The aircraft involved was a Boeing 737-3H4, registered as N387SW, with serial number 26602. 126 passengers and 5 crew members were on board, on a scheduled flight from Nashville International Airport to Baltimore/Washington International Airport. The aircraft took off from Nashville at 4:05 pm CDT (5:05 pm EDT) and climbed for about 25 minutes, leveling off at a cruising altitude of approximately 35,000 ft.

At about 5:45 pm EDT, the aircraft experienced a rapid decompression event, causing the cabin altitude warning to be activated in the cockpit, indicating a dangerous drop in cabin pressure. Passenger oxygen masks deployed automatically. The aircraft systems disengaged the autopilot, and the captain began an emergency descent to bring the aircraft down into denser air to prevent passenger hypoxia. The cabin altitude alarm ceased as the aircraft passed through about 9,000 ft.

The flight crew declared an emergency and landed the aircraft safely at Yeager Airport in Kanawha County, West Virginia, near Charleston. After landing, the aircraft was found to have a three-sided hole in the fuselage, 17.4 in long, and between 8.6 to 11.5 in wide, forward of the leading edge of the vertical stabilizer, at the rear end of the aircraft.

==Investigation==
The incident was investigated by the Federal Aviation Administration (FAA) and the National Transportation Safety Board (NTSB). NTSB review of the cockpit voice recorder records, and post-incident interviews, showed that the flight crew acted appropriately in response to the emergency. The NTSB investigation found that the incident was caused by a metal fatigue crack in the fuselage skin.
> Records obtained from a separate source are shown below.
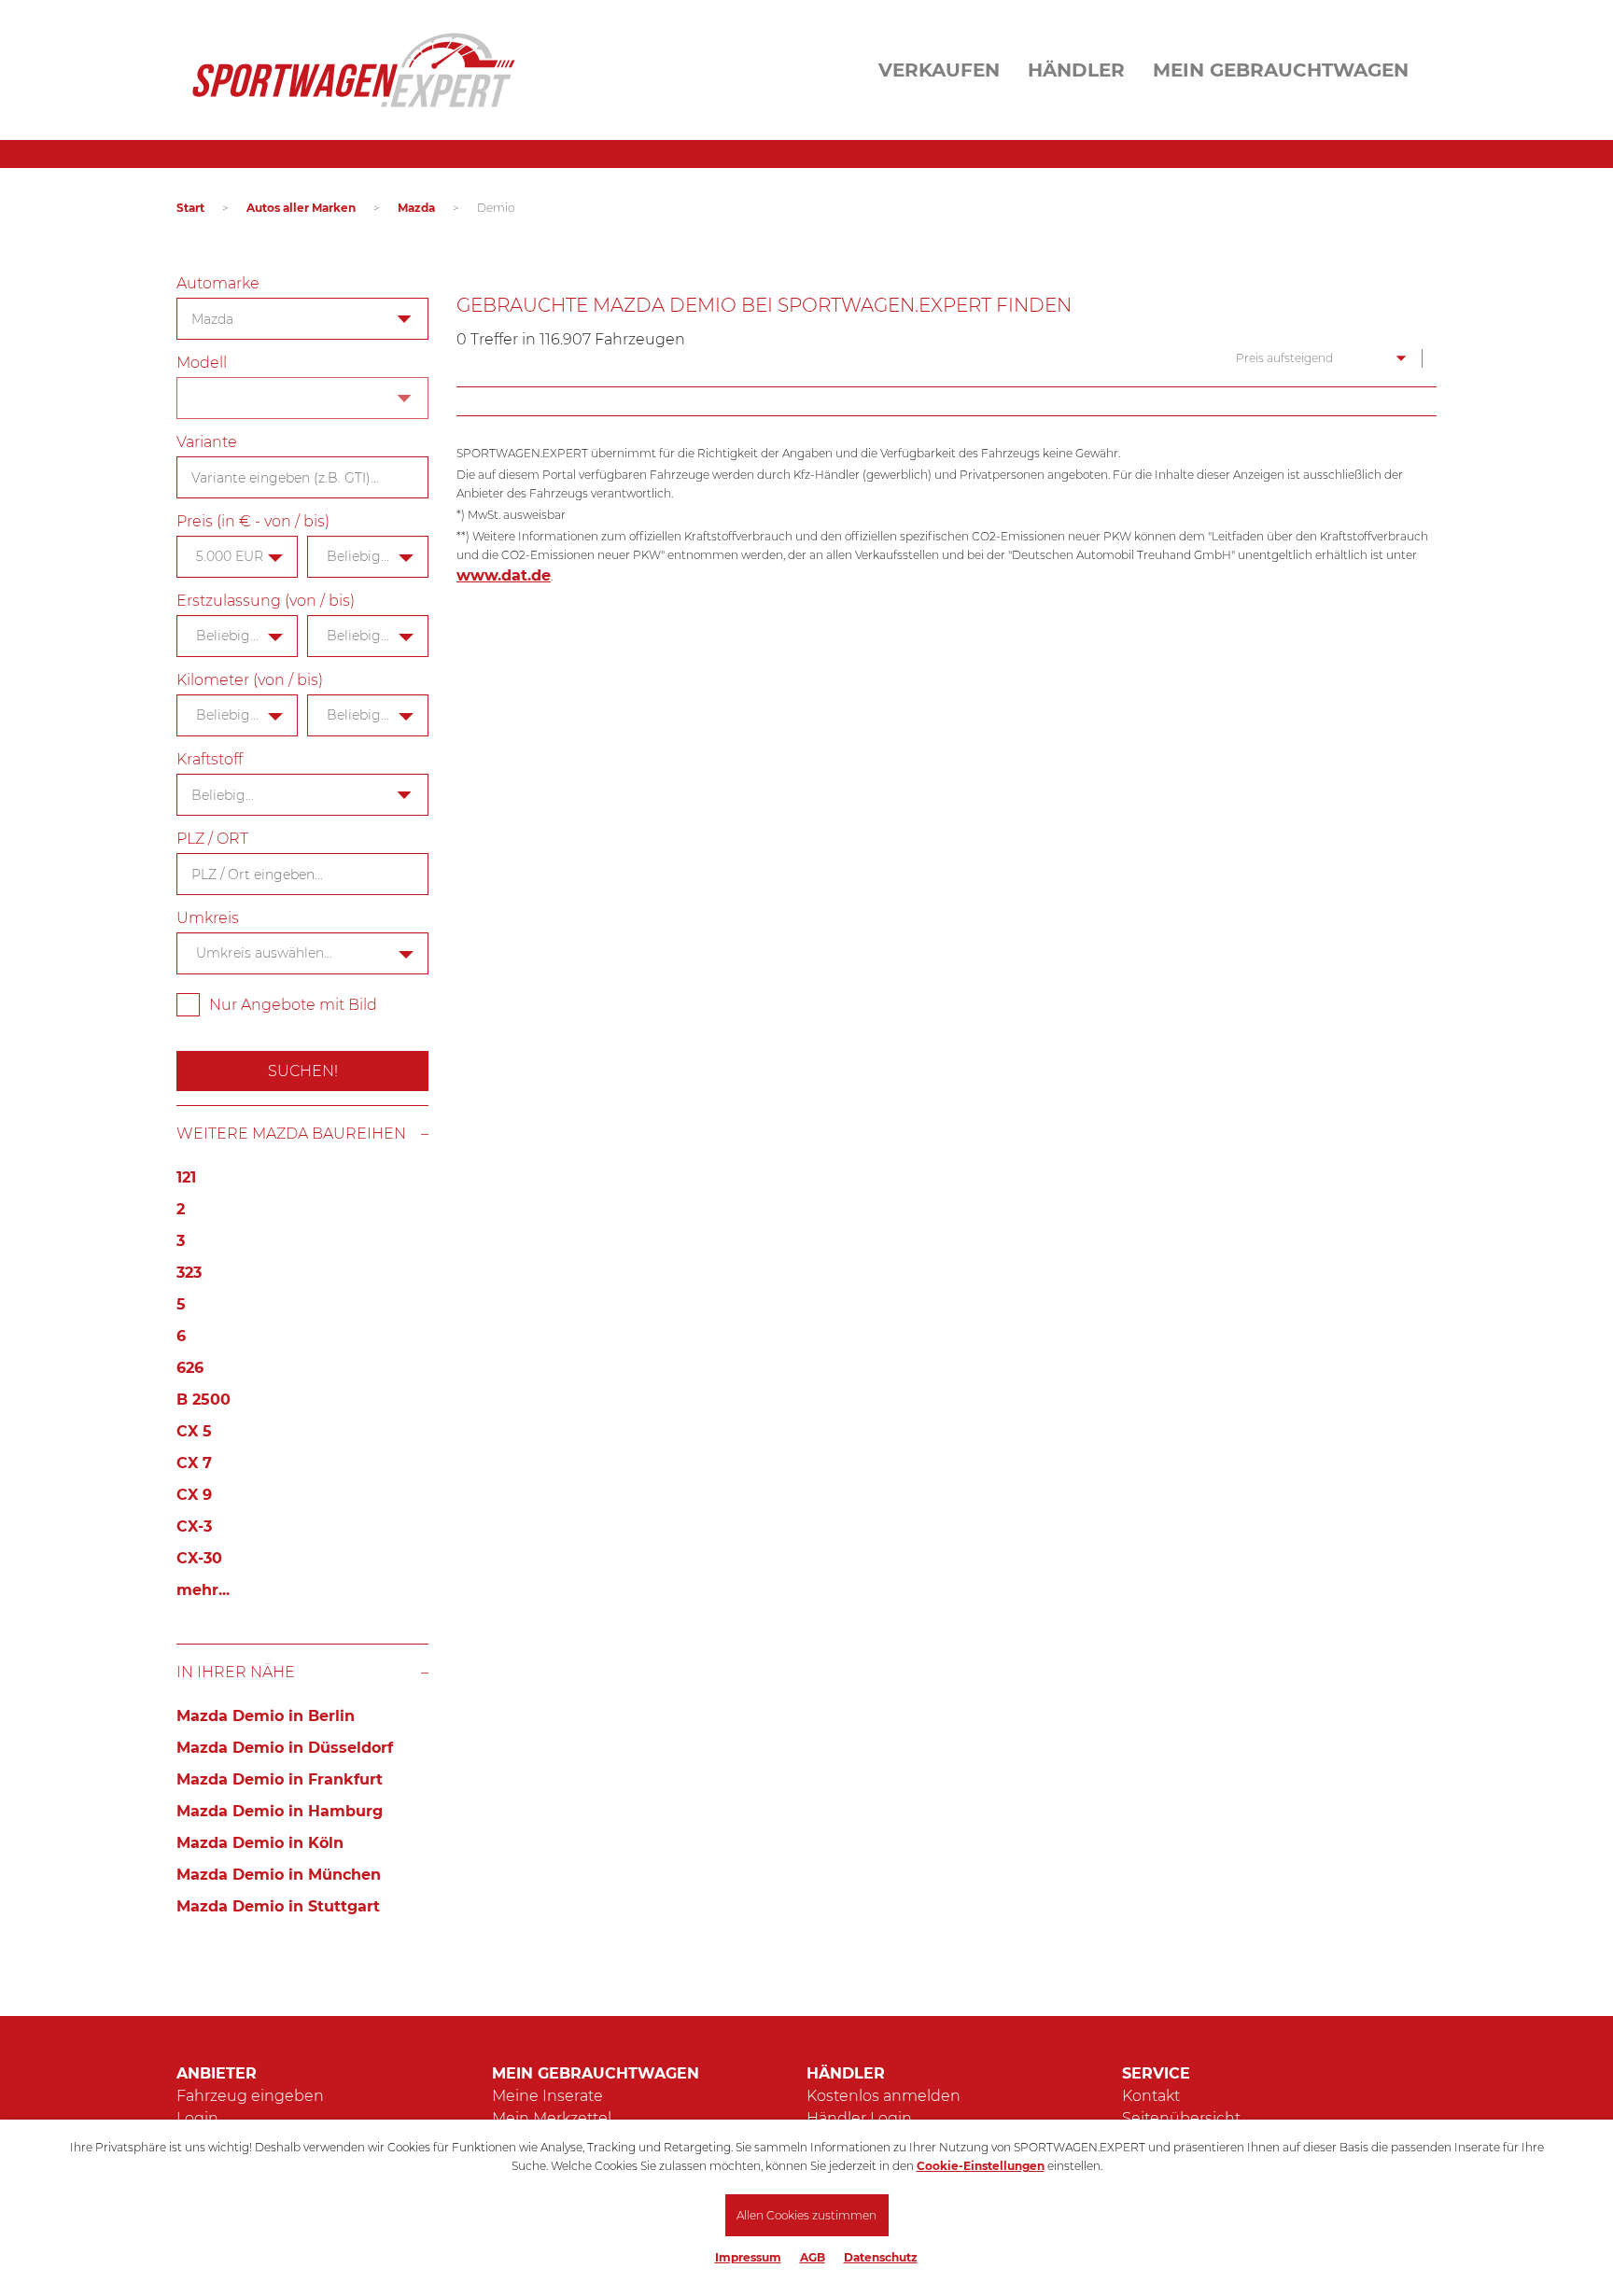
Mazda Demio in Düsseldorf (284, 1748)
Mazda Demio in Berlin (265, 1716)
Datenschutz (881, 2257)
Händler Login (859, 2118)
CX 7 (194, 1463)
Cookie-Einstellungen (981, 2166)
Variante (206, 442)
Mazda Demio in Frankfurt (279, 1779)
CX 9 (194, 1495)
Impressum (748, 2257)
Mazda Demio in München (278, 1874)
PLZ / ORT (212, 838)
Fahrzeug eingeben (250, 2096)
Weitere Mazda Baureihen (291, 1133)
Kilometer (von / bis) (249, 680)
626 (189, 1368)
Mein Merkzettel (551, 2118)
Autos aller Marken (301, 208)
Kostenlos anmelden (883, 2096)
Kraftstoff (209, 759)
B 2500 (203, 1399)
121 (186, 1177)
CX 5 (194, 1431)
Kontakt (1151, 2096)
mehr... (203, 1590)
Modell (201, 362)
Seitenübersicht (1181, 2118)
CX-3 (194, 1526)
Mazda (416, 208)
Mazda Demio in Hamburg (279, 1811)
The aircraft was delivered to Southwest Airlines in June 1994, and at the time of the incident flight, had accumulated approximately 42,500 takeoff/landing cycles, and 50,500 airframe hours. Highly magnified inspections found that a long metal fatigue crack had developed at the boundary of two different manufacturing processes used by Boeing in creating the fuselage crown skin assembly. Boeing finite element modeling had suggested that stress forces in this boundary region are higher due to differences in stiffness, indicating that a failure was more likely to occur in this area after a certain number of pressurization-depressurization cycles.

Following this incident, on September 3, 2009, Boeing issued a Service Bulletin calling for repetitive external inspections to detect any cracks in this more-vulnerable area of the fuselage skin. The FAA then followed up by issuing an Airworthiness Directive on January 12, 2010, mandating these inspection requirements.

Earlier criticism of the carrier's lax maintenance and inspection practices, for which the airline had been fined $7.5 million in 2008, was quickly echoed.

== Aftermath ==
On April 1, 2011, less than two years later, a similar incident occurred on Southwest Airlines Flight 812, involving another Southwest Airlines Boeing 737-3H4. In response to the second incident, the FAA issued an Airworthiness Directive requiring more frequent inspections by all airlines operating Boeing 737 Classic aircraft.

As of April 2024, Southwest Flight 2294 is a daily service from Honolulu to Hilo, operated by a Boeing 737 MAX 8 aircraft.